THE LANGUAGES OF MANKIND

§ 1. No one Primitive Language. § 2. The Aryan Languages. § 3. The Semitic Languages. § 4. The Hamitic Languages. § 5. The Ural Altaic Languages. § 6. The Chinese Languages. § 7. Other Language Groups. § 8. Submerged and Lost Languages. § 9. How Languages may be Related.

§ 1

IT is improbable that there was ever such a thing as a common human language. We know nothing of the language of Palæolithic man; we do not even know whether Palæolithic man talked freely.

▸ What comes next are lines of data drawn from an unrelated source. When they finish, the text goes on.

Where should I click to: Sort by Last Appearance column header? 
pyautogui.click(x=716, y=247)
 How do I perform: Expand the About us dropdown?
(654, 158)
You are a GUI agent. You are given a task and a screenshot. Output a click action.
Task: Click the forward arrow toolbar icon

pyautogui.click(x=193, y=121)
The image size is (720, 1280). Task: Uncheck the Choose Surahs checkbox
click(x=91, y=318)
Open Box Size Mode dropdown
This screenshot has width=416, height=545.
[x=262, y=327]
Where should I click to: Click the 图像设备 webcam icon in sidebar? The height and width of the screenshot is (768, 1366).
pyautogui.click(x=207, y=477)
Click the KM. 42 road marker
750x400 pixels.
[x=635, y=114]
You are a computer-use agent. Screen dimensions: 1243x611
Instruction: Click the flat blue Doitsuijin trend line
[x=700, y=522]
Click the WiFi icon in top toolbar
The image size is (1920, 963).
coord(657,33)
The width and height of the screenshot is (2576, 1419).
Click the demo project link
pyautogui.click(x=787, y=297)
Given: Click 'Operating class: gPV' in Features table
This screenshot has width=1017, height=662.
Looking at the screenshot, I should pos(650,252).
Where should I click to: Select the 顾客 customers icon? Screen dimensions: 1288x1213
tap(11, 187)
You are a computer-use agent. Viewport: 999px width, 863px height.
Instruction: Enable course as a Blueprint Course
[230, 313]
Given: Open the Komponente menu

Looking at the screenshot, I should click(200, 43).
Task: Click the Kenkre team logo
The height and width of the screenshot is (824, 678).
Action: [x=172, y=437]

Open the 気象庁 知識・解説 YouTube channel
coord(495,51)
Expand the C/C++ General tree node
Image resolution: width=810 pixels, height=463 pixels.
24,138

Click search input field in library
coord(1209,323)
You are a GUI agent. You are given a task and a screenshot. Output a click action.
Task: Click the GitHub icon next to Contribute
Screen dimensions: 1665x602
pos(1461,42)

We know that Palæolithic man had a keen sense of form and attitude, because of his drawings; and it has been suggested that he communicated his ideas very largely by gesture. Probably such words as the earlier men used were mainly cries of alarm or passion or names for concrete things, and in many cases they were probably imitative sounds made by or associated with the things named.[1]

The first languages were probably small collections of such words; they consisted of interjections and nouns. Probably the nouns were said in different intonations to convey different meanings. If Palæolithic man had a word for "horse" or "bear," he probably showed by tone or gesture whether he meant "bear is coming," "bear is going," "bear is to be hunted," "dead bear,"

  1. Sir Arthur Evans suggests that in America sign-language arose before speech, because the sign-language is common to all Indians in North America, whereas the languages are different. See his Anthropology and the Classics. — G. M.
    Samuel Butler (Note Books) suggests that language was "originally confined to a few scholars." — G. Wh.